[START OF SELECTED EXTRACT]

Why Waste-to-Energy Is Preferable to Landfilling

The average WTE plant creates 58 jobs. DOUGBERRY, Getty Images

Waste-to-energy (WTE) or energy-from-waste (EFW) involves the creation of light or heat energy from the processing of solid waste (mainly by incineration.) This WTE process addresses the problem of solid waste disposal. The first U.S. waste incinerator was built in 1885, and since the 1990s, waste incineration has been associated with energy capture. While this approach very popular in parts of Europe such as Scandinavia, WTE has not yet been as widely accepted in the U.S.

Current Scenario of Landfilling

The cost of landfilling in most countries is on the increase. Meanwhile, available landfill space continues to shrink. The cost of landfilling in Australia ranges from $42 to $105 per ton. The average cost in different states of the U.S. ranges from $24 to $83 per ton. According to statistics provided by the Environmental Protection Agency (EPA), the number of landfills in the US has dropped from 7,924 in 1988 to just 1,654 in 2005. Increasingly, landfills are being located further from urban centers, involving considerable transport expense.

[END OF SELECTED EXTRACT]
[START OF RECORD EXTRACTS]

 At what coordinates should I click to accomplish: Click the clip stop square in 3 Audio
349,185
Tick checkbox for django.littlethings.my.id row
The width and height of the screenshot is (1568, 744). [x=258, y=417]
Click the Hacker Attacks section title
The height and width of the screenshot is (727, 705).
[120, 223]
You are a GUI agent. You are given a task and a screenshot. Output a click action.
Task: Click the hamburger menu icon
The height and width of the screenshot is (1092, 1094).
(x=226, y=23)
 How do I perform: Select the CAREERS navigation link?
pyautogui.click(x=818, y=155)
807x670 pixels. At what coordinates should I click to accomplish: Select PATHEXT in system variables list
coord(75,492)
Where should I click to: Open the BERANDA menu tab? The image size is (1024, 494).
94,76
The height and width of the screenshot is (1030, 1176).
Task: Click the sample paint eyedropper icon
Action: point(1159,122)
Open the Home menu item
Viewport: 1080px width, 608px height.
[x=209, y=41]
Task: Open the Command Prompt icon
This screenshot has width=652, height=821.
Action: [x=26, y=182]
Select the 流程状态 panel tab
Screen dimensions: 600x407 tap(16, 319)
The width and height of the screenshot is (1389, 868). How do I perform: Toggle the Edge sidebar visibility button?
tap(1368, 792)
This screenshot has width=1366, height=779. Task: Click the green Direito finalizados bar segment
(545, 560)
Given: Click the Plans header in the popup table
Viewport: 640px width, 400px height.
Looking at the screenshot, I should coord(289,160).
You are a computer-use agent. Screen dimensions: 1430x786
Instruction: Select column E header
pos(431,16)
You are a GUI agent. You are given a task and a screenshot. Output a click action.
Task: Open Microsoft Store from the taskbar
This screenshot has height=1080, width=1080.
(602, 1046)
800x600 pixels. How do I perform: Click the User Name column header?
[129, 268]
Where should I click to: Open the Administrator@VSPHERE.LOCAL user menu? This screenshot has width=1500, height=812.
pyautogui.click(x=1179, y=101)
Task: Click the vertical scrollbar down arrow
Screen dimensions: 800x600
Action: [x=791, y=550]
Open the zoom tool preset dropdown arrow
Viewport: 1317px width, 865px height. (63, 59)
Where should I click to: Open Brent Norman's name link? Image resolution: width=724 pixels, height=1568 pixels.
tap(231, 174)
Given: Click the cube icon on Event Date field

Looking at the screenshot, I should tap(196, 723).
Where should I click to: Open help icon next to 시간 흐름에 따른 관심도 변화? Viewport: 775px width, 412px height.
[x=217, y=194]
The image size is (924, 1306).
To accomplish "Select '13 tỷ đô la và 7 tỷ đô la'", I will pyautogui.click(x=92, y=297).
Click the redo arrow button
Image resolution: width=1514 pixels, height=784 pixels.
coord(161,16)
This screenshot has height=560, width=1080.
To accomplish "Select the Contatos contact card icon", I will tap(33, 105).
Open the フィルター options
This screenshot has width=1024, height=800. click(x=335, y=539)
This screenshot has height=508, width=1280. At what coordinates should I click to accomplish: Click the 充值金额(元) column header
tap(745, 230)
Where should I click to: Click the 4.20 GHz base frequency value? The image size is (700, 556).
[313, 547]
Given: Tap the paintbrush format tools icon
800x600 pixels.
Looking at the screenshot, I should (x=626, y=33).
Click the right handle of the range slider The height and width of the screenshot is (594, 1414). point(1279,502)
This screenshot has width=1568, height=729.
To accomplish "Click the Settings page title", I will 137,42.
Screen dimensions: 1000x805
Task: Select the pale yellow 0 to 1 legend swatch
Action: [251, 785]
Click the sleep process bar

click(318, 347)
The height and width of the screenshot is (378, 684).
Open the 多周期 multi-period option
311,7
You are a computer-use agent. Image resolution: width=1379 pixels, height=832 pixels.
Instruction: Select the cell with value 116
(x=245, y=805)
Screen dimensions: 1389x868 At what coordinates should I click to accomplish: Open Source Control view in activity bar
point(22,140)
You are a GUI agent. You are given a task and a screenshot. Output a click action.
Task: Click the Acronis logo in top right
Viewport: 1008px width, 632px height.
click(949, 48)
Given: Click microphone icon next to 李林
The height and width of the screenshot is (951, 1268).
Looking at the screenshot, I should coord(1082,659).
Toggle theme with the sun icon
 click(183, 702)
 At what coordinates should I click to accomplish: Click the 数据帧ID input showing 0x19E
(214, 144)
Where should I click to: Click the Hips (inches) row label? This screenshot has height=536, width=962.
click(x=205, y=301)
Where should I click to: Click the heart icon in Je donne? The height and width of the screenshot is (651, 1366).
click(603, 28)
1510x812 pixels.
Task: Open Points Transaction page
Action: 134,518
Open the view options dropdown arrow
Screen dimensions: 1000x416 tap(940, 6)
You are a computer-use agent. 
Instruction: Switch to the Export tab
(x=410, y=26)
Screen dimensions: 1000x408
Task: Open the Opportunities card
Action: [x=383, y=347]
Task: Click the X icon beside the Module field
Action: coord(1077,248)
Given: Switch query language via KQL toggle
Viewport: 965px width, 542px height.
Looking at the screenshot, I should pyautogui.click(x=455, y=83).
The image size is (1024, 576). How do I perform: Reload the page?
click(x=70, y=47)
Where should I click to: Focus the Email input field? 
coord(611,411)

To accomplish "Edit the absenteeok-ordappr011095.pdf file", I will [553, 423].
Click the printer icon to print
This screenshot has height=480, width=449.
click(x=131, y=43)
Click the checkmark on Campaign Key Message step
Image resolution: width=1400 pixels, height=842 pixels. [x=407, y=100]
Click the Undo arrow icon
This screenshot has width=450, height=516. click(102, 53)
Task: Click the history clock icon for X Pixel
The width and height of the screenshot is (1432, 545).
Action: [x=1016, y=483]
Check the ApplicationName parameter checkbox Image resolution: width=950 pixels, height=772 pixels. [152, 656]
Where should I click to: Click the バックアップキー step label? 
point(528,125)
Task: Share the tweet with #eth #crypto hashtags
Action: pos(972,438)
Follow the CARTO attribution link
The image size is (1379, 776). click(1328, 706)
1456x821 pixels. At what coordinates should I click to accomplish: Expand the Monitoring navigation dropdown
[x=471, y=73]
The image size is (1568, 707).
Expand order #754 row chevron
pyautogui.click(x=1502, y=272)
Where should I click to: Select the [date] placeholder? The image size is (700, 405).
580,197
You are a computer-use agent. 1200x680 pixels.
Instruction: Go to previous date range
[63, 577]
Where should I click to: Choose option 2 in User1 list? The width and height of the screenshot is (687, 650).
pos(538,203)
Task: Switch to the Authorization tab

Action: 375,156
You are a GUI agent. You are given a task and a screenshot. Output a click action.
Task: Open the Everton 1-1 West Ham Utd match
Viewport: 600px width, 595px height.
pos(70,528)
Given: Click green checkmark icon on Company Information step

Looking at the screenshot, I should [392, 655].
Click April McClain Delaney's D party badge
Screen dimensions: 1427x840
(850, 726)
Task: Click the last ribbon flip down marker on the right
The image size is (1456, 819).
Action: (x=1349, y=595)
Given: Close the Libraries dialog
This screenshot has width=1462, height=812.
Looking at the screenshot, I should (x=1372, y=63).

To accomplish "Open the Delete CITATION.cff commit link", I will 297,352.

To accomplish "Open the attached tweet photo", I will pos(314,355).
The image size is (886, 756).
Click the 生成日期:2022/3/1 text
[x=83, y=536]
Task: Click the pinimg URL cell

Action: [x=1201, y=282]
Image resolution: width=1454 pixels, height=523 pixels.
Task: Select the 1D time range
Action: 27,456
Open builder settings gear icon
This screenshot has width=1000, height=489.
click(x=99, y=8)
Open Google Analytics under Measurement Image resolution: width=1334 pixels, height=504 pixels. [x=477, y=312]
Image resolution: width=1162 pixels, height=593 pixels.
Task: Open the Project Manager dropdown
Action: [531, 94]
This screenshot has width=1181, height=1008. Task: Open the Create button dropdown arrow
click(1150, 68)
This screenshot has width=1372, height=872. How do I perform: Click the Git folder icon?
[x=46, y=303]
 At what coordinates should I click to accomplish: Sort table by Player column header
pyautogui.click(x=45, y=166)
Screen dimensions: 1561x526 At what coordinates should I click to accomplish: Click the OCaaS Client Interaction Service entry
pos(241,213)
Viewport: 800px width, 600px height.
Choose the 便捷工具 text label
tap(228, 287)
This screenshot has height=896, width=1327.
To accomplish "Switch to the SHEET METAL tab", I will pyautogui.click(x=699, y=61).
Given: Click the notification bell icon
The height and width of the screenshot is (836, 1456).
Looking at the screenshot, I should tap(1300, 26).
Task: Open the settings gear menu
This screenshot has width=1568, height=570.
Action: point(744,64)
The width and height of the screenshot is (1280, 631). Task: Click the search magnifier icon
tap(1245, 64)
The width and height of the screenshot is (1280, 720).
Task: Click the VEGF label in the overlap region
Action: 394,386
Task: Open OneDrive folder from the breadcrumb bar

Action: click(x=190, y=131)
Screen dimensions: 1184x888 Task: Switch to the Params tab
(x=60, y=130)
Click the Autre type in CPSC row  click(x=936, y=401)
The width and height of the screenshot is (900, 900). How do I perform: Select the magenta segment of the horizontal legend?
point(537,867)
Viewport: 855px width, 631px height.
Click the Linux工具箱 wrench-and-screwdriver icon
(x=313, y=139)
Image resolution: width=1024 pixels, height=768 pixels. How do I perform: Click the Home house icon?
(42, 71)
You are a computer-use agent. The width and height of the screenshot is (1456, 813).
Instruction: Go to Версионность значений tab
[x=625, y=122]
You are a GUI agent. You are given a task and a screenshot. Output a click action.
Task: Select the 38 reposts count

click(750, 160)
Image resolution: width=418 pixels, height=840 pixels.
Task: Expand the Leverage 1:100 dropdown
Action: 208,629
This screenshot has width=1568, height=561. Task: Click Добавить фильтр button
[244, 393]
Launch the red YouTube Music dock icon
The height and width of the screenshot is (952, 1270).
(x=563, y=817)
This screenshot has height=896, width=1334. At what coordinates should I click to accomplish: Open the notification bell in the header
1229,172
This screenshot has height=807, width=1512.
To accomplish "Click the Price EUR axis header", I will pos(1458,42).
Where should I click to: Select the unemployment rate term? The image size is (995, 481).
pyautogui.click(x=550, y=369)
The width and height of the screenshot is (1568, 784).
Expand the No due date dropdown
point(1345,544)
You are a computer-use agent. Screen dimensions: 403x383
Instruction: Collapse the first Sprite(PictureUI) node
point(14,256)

[END OF RECORD EXTRACTS]

WRITTEN REQUEST A: In the article on waste-to-energy, in what year was the first U.S. waste incinerator built?
WRITTEN REQUEST B: List every named country or region that appears in the article on waste-to-energy.

OUTPUT A: 1885

OUTPUT B: The U.S., Europe, Scandinavia, Australia